AIM OF THE EXERCISE:
The entries must be retyped exactly, down to the last line.
--- EXTRACTED MATERIAL ---
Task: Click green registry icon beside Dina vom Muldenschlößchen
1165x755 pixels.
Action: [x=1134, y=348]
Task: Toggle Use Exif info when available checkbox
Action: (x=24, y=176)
---
EXERCISE SOLUTION:
Task: Click green registry icon beside Dina vom Muldenschlößchen
1165x755 pixels.
Action: [x=1134, y=348]
Task: Toggle Use Exif info when available checkbox
Action: (x=24, y=176)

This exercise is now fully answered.